▶ **What you should do**:
Only the lines from the beginning of the data through the line holding "Click the author avatar next to jysc238" belong in the answer, printed exactly and without pictures.

▶ **Task input**:
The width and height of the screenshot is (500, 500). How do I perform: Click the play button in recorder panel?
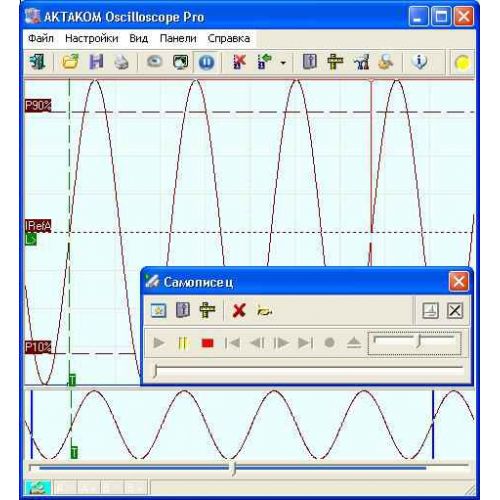159,343
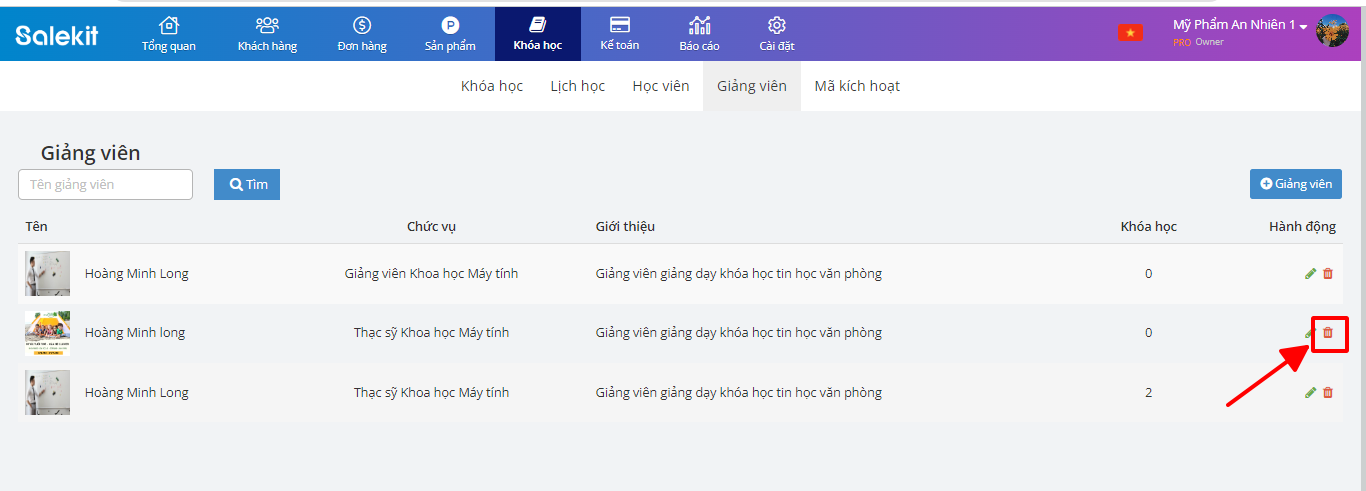
Task: Delete the third instructor via trash icon
Action: (1328, 393)
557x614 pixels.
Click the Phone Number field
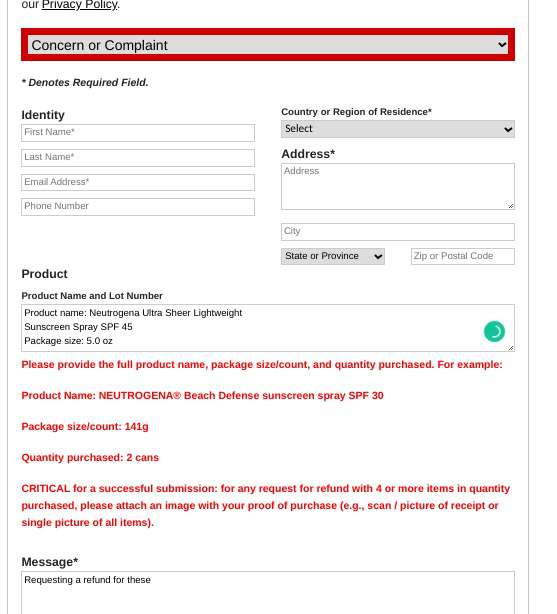138,207
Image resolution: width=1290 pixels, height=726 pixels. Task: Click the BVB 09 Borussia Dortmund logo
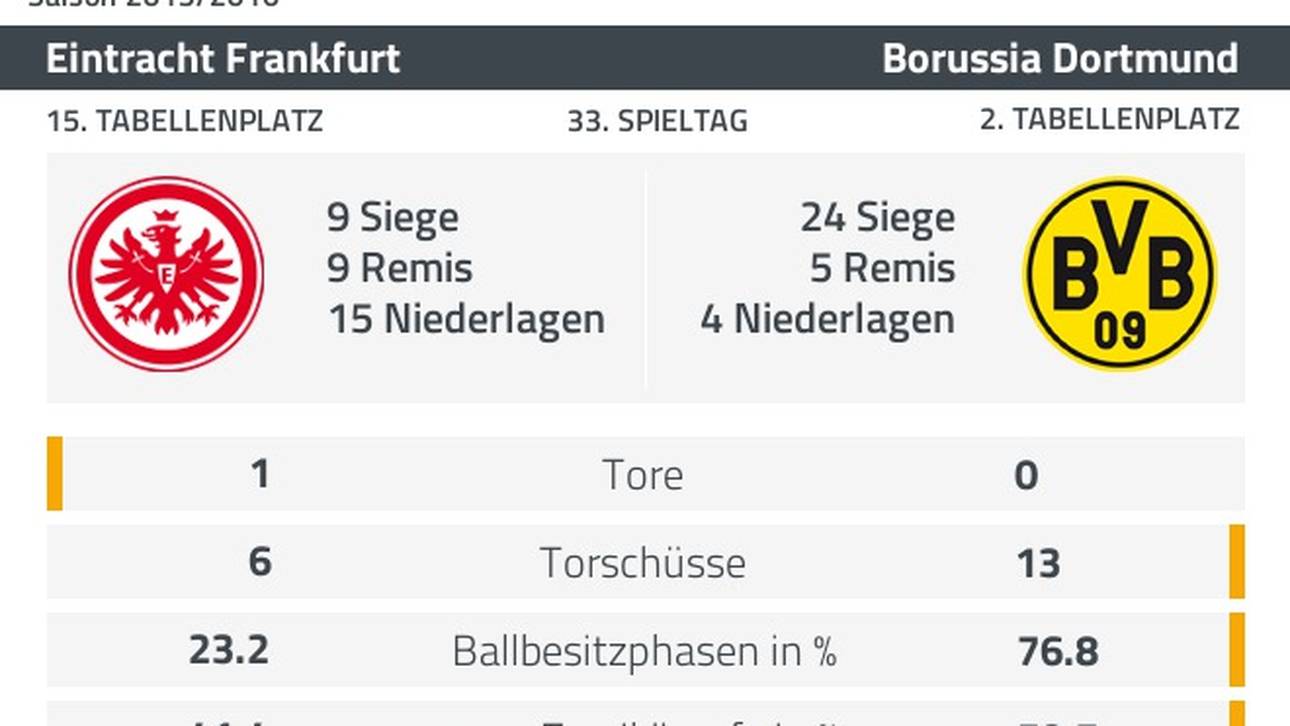point(1120,274)
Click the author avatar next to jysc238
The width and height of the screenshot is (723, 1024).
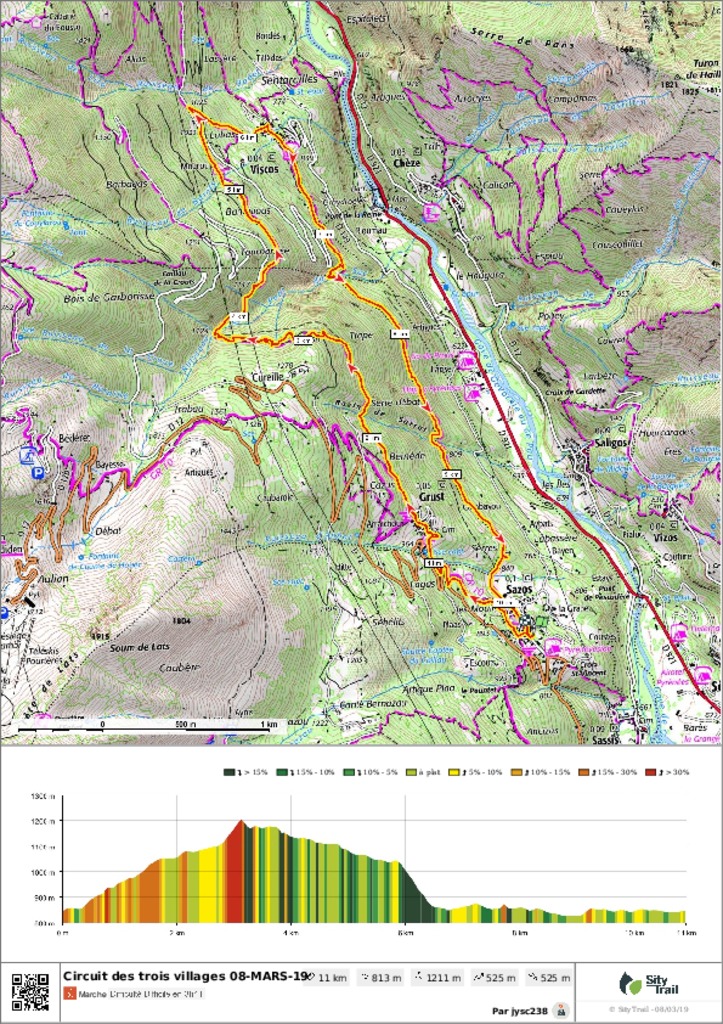click(x=560, y=1010)

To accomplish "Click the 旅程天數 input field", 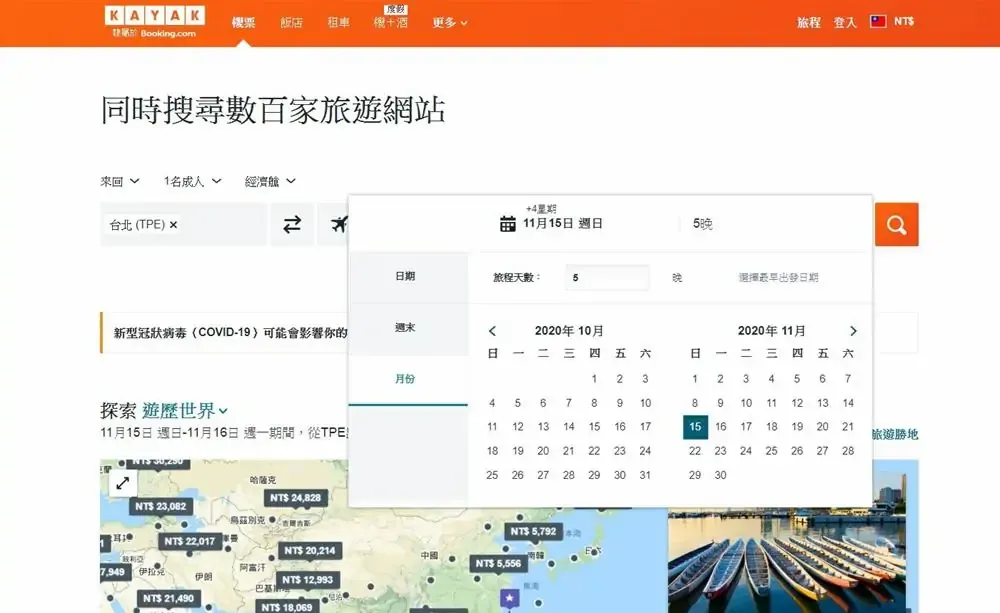I will [x=606, y=277].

▶ **Output for this task**:
The width and height of the screenshot is (500, 500). How do I perform: Click the play button in recorder panel?
159,343
Task: Delete the third instructor via trash icon
Action: (1328, 393)
557x614 pixels.
Click the Phone Number field
138,207
Image resolution: width=1290 pixels, height=726 pixels. Task: Click the BVB 09 Borussia Dortmund logo
point(1120,274)
Click the author avatar next to jysc238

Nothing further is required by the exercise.